On Tuesday, the provincial government released the audited statements for Fiscal Year 2012 (01 Apr 12 to 31 Mar 13) and they are no exception.
How much did they overspend?
The news release accompanying the statements has a big headline: “Strong Financial Management; Responsible Decisions.”
The first sentence tells us that “the deficit for the 2012-13 fiscal year was $195 million”.
That’s true, if you only look at the deficit for all government departments, plus the health and school boards. Those are in Volume I of the Public Accounts.
Volume II contains the financial statements for the Consolidated Revenue Fund. That’s the spending of government departments themselves. The deficit there was $467 million.
To get a clear picture of the provincial government’s financial position you have to look at both. Focussing on one will give you a false picture.
Dependence on Oil
The provincial government had $1.3 billion less income in 2012 compared to 2011.
The largest single drop was in oil royalties: $964 million due to lower prices and decreased production. The next largest drop was in mining royalties ($181.4 million) due to a drop in value and volume of shipments. (Volume I, pp. 7-8)
Total provincial liabilities according to Volume I (p. 10) stood at $13.4 billion at the end of March 2013. That consisted of:
- borrowing net of sinking funds = $5.15 billion
- unfunded pension liability = $3.27 billion
- group health and life insurance retirement benefits = $2.32 billion
- other liabilities = $2.72 billion
Debt is only the beginning
Note 17 on page 56 of Volume I pegs the provincial equity contribution to Muskrat Falls at $1.9 billion. The provincial government plans to raise that money by borrowing.
That’s light by about $300 million based on a straightforward assessment of the amount borrowed and the implications of the federal loan guarantee.
Then there are these unknown amounts:
“in addition, the Province has committed to funding all contingent equity which may be required to cover cost overruns on each aspect of the Project. [sic]”

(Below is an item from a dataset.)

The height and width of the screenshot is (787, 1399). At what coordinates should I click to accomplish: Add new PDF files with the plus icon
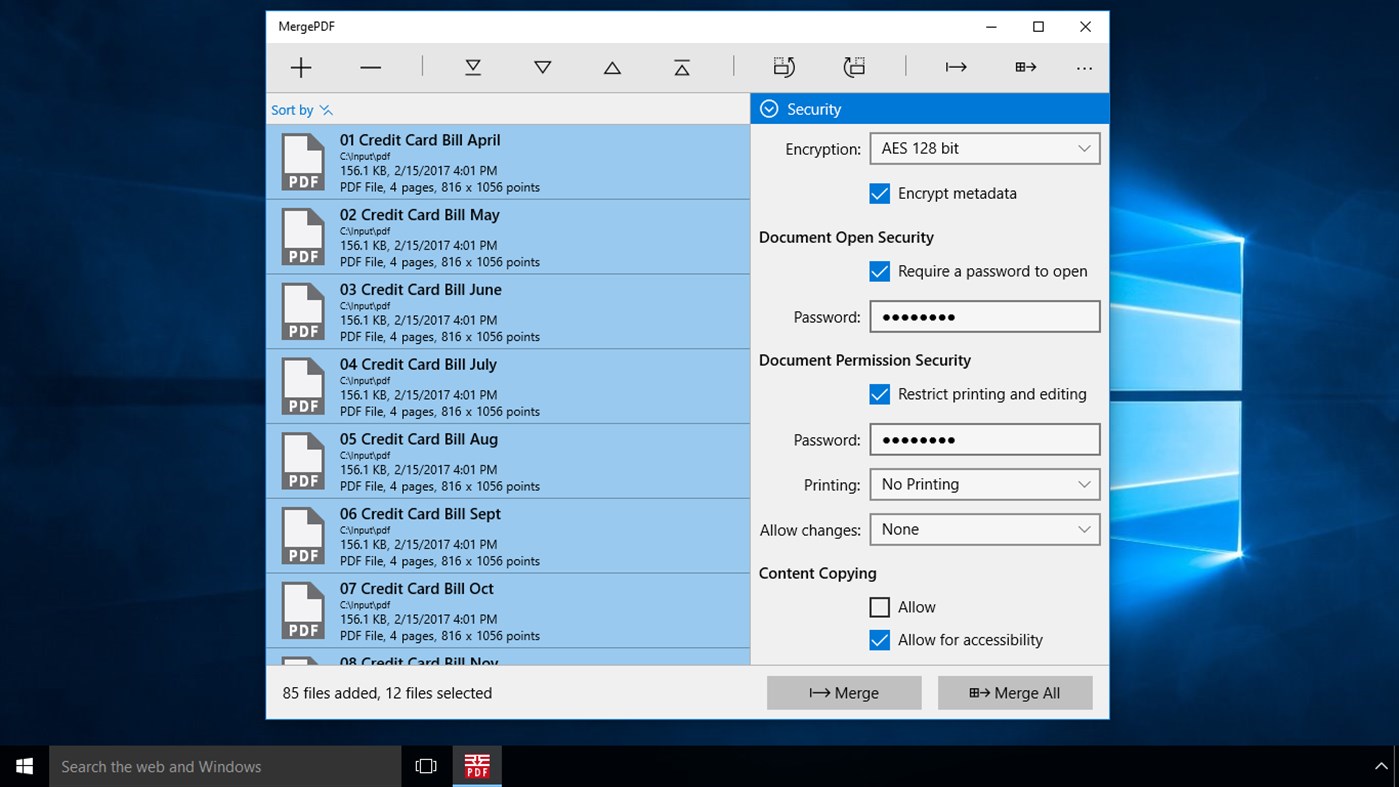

“The Province has also provided a guarantee to the Government of Canada to compensate it for any costs under this Guarantee which are triggered by legislative or regulatory actions of the Province.”

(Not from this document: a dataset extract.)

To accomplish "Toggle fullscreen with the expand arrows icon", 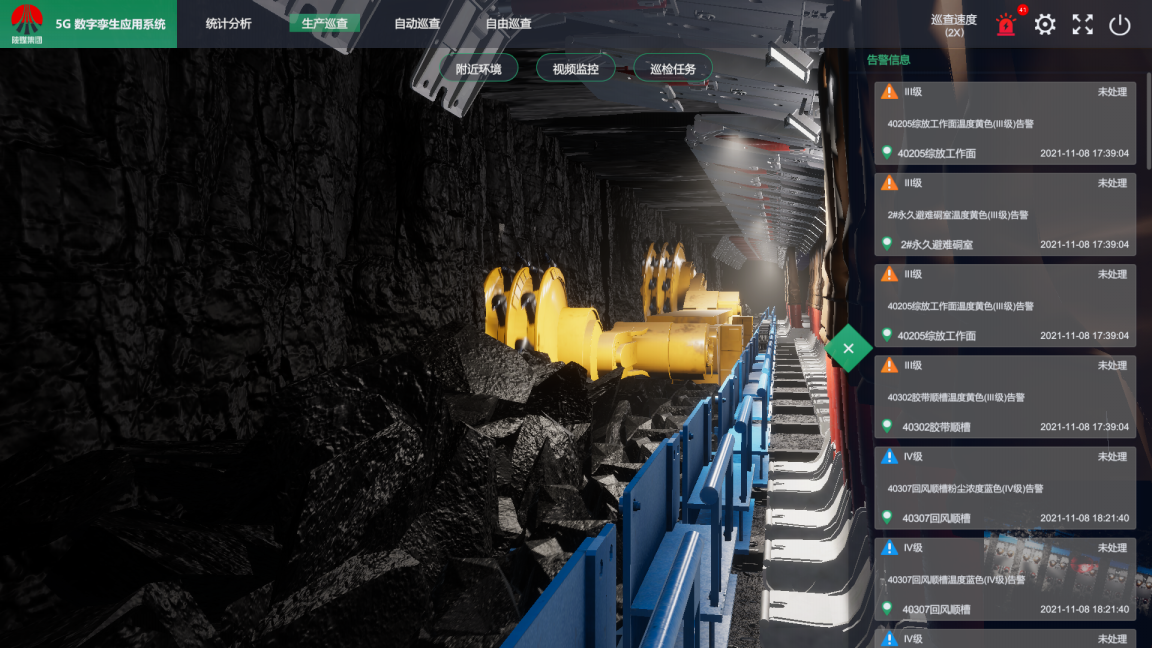I will pos(1082,25).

That last one is a direct consequence of the 2008 seizure of hydro assets belonging to three private companies. It doesn’t the provincial government will pay. It means that if the provincial government causes the federal government any problems because of another move like the 2008 seizure.
Consider $1.9 billion to be the lowest cost. We’ve got a long way to go before we ever find out the real cost of that equity. The estimate of equity (i.e. debt) in Note 17 is just the beginning.
Bad investments still called assets
Page 58 in Volume I.
Run your finger down the page and see $500,000 loaned to SAC Manufacturing.
Regular readers will remember this as SAC Manufacturing is the company that went tits up in 2008 four months after sucking up federal and provincial cash.
There’s another entry for Consilient, a company that is also deader than a doornail.
Both are still on the government books as if the total of $1.0 million public money in both companies was recoverable.